# AANGELEVERDE TEKST
ECLI:NL:RBDHA:2024:7769
Rechtbank Den Haag
- Vereenvoudigde behandeling
- Rechtspraak.nl
Afwijzing verzoek om proceskostenvergoeding na intrekking asielberoep
In deze zaak heeft verzoeker, geboren op [geboortedatum] en van Syrische nationaliteit, op 17 februari 2024 beroep ingesteld tegen het niet tijdig beslissen op zijn asielaanvraag, die op 15 juni 2023 was ingediend. De staatssecretaris van Justitie en Veiligheid heeft op 13 april 2024 een inwilligend besluit genomen op de aanvraag. Vervolgens heeft verzoeker op 25 april 2024 het beroep ingetrokken en verzocht om de staatssecretaris te veroordelen tot vergoeding van de proceskosten.
De rechtbank heeft op basis van artikel 8:54 van de Algemene wet bestuursrecht (Awb) uitspraak gedaan zonder zitting. De veroordeling in proceskosten is geregeld in de artikelen 8:75 en 8:75a van de Awb. De rechtbank overweegt dat als een beroep wordt ingetrokken omdat het bestuursorgaan tegemoet is gekomen aan de indiener, de rechtbank op verzoek van de indiener het bestuursorgaan kan veroordelen in de proceskosten. In dit geval is de wettelijke beslistermijn van zes maanden voor verzoeker verlengd tot negen maanden, waardoor de ingebrekestelling van 18 december 2023 prematuur was.

# AANGELEVERD MATERIAAL

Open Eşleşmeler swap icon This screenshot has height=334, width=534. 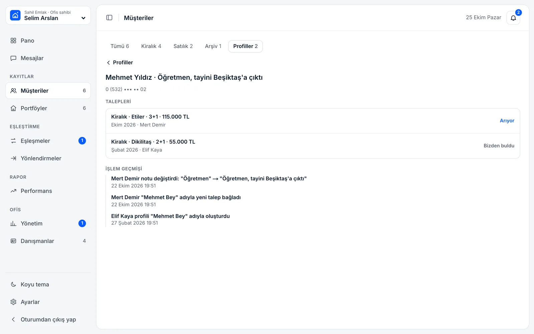[13, 141]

# OPDRACHT
Herhaal letterlijk het deel van de uitspraak over de proceskostenvergoeding dat begint bij "De rechtbank heeft" en eindigt bij "2023 prematuur was.".

# ANTWOORDVAK
De rechtbank heeft op basis van artikel 8:54 van de Algemene wet bestuursrecht (Awb) uitspraak gedaan zonder zitting. De veroordeling in proceskosten is geregeld in de artikelen 8:75 en 8:75a van de Awb. De rechtbank overweegt dat als een beroep wordt ingetrokken omdat het bestuursorgaan tegemoet is gekomen aan de indiener, de rechtbank op verzoek van de indiener het bestuursorgaan kan veroordelen in de proceskosten. In dit geval is de wettelijke beslistermijn van zes maanden voor verzoeker verlengd tot negen maanden, waardoor de ingebrekestelling van 18 december 2023 prematuur was.